BizLIVE - Tram Nguyen, research manager at Jones Lang LaSalle Vietnam, offered a brief analysis of the Vietnamese real estate market and overseas investors’ interest.
Foreign Realty Investors Consider Vietnam as New Market for Investment: JLL
Tram Nguyen, research manager at Jones Lang LaSalle Vietnam.
With a growing economy and recently changed foreign property investment laws, many experts say now is the right time to invest in Vietnamese real estate. Do you agree and what is your opinion on the opportunities the Vietnamese market offers to foreign property investors?
The year 2015 was a turning point in the real estate market in Vietnam and we expect that to continue throughout 2016. Residential witnessed strong supply and demand dynamics throughout 2016 in all sectors of the market, whether it was affordable, mid-end or high-end, condominium, villa or resort.
One of the biggest success stories of 2015 was the introduction of the new legislation for foreigners to buy in Vietnam. The legislation came at a very opportune time as other markets in the region struggle and an increased focus has been placed on Vietnam. The market is developing and maturing at a faster rate than previously seen. Developers, investors, banks and government authorities are more alert to market dynamics and prudent in their actions and roles.
I will not say whether it is the right time to invest in the Vietnam real estate market because I believe that investment will depend much on the investor’s knowledge and understanding of the market.

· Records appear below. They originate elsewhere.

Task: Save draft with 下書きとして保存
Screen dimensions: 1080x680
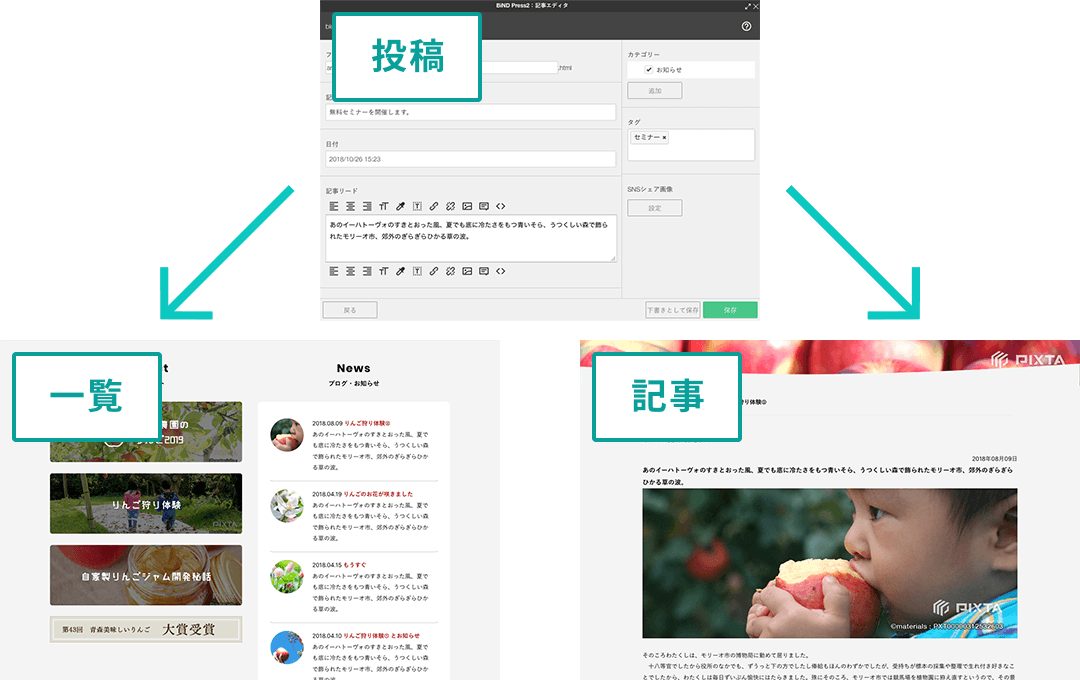Action: (674, 309)
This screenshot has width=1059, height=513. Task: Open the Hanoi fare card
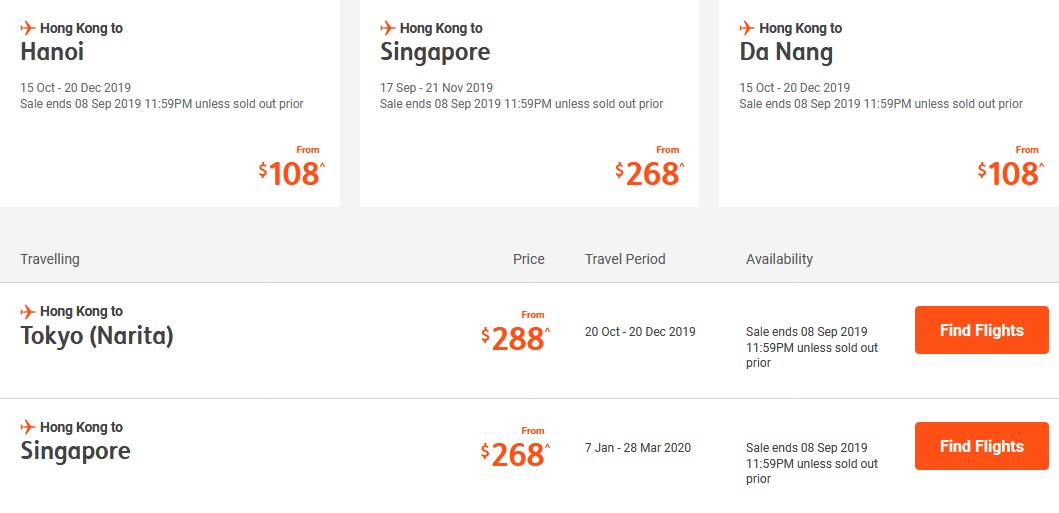click(170, 103)
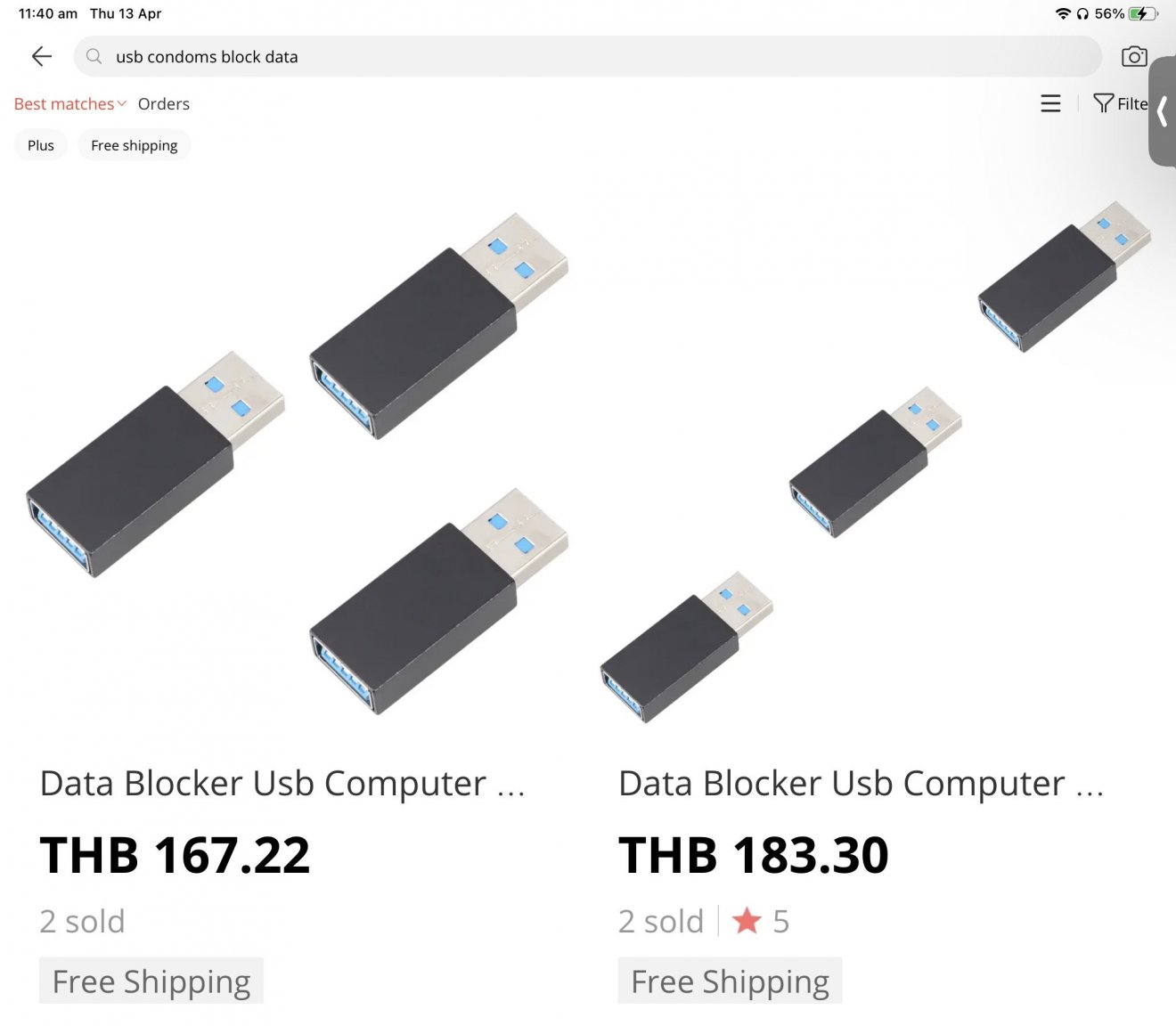Click the red star rating icon
The height and width of the screenshot is (1026, 1176).
click(747, 921)
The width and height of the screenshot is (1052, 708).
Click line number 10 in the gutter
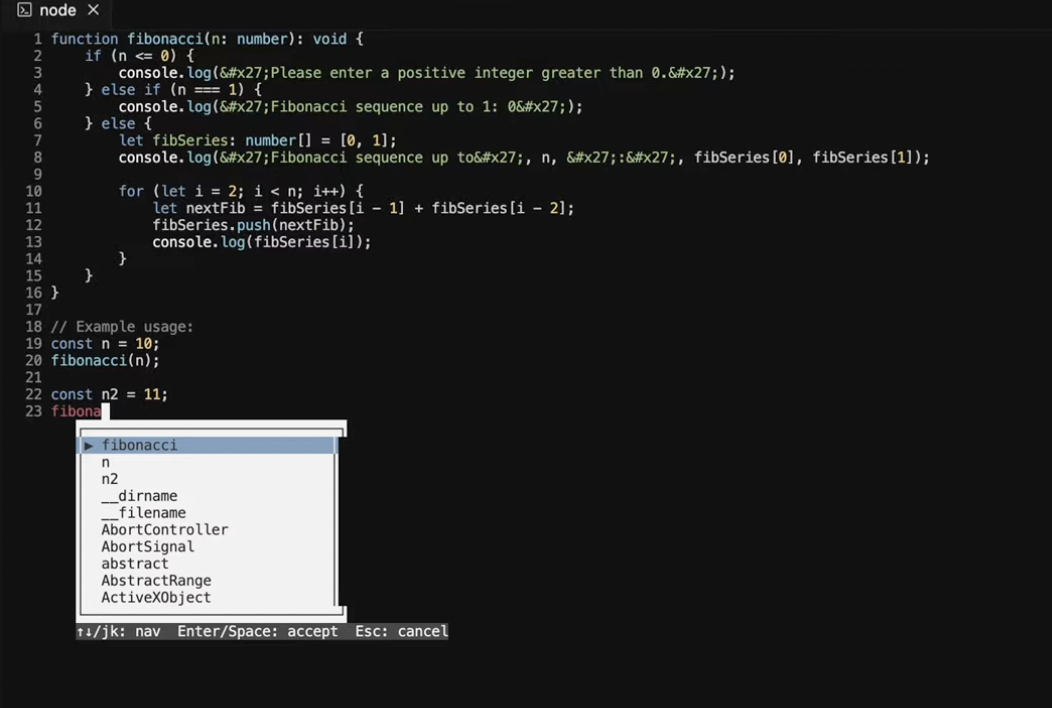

However, Vietnam has many opportunities for real estate market development. Some positive changes have taken place to the legal structure surrounding mergers and acquisitions activity, which will lure more foreign developers and investors to the Vietnam market, and to Vietnam’s law allowing foreign buyers to purchase and own residential property.
The rights of foreigners over the property are the same as the rights of the locals – the property can be leased out, sold, inherited and collateralized. In addition, tenure shall be for 50 years and can be renewable for another 50 years, which is comparable to other markets like Indonesia, Thailand and the Philippines.
A safe and stable political situation and economic growth rate are also advantages for the Vietnam market. Therefore, I think that foreign real estate investors would consider and be aware of Vietnam as a new market for investment.
Have you witnessed an increase in foreign investment into Vietnamese real estate since the law that allows foreigners to purchase property in Vietnam came into effect in July last year?
We have witnessed a significant increase in the number of enquiries as well as transactions from foreign buyers.
JLL recently carried out an international marketing campaign on residential projects in Vietnam and received a considerable amount of interest and feedback from investors from Singapore, Hong Kong and Japan.
Some developers in Ho Chi Minh City reported that foreign buyers are aggressively interested in their projects and there are no available units for foreigner buyers due to the limitation of the law on the foreign ownership portion of each development. The total number of foreign buyers has reached more than 1,000 units, versus a few hundred recorded before the new law was introduced.
Some developers in Ho Chi Minh City reported that foreign buyers are aggressively interested in their projects. Photo: Minh Tuan/BizLIVE. 
The cities of Hanoi and Ho Chi Minh City are the focal points of current development. Which real estate sectors would you describe as being most active at the moment, both in terms of investment as well as development?
Foreign investors continue to look for income producing assets or teaming up with good quality JV partners. Local investors primarily concentrate on buying development land.
It is fair to say that all sectors will be considered. However, I suppose the residential and office sectors are the most attractive in terms of investment as well as development in the Ho Chi Minh City and Hanoi market.
Apart from Hanoi and HCM City, what other areas of Vietnam would you describe as having potential, particularly with regards to resort and other tourism related development?
At the moment, there is a strong interest in the resort and hospitality sector and we expect the uptrend to continue over the coming years. The hospitality sector in general in Vietnam is in its infancy compared to other countries in the region; therefore, investors and home buyers can see the potential for strong future growth.
In terms of location, I believe Phu Quoc, Nha Trang and Da Nang are cities with the potential to attract foreign buyers, as they are very popular with international tourists because of their beautiful beaches and the many resorts and hotels along the coastal road.
What are the major challenges the Vietnamese real estate market faces at this point in time and what is your outlook for the market in the short to medium term?
Vietnam has come a long way in the past five to ten years. The general feedback from many investors remains the same. The lack of transparency, bureaucracy, corruption, the lack of an effective legal system, some issues with compensation and land clearance, land title, and dealing with local partners are some common challenges that are faced at this time.
However, there are opportunities to tackle all these issues and we hope the Vietnam investment environment will improve in the near future.
As I mentioned previously, the Vietnam property market will continue the upward trend for the next two to three years in both the supply and demand side in the residential, office and resorts/hospitality segments.
The capital value of the residential segment is expected to increase around 1%-2% per quarter. For the luxury office segment, we expect the average rent will go further, from 5% up to 10% in the next several quarters.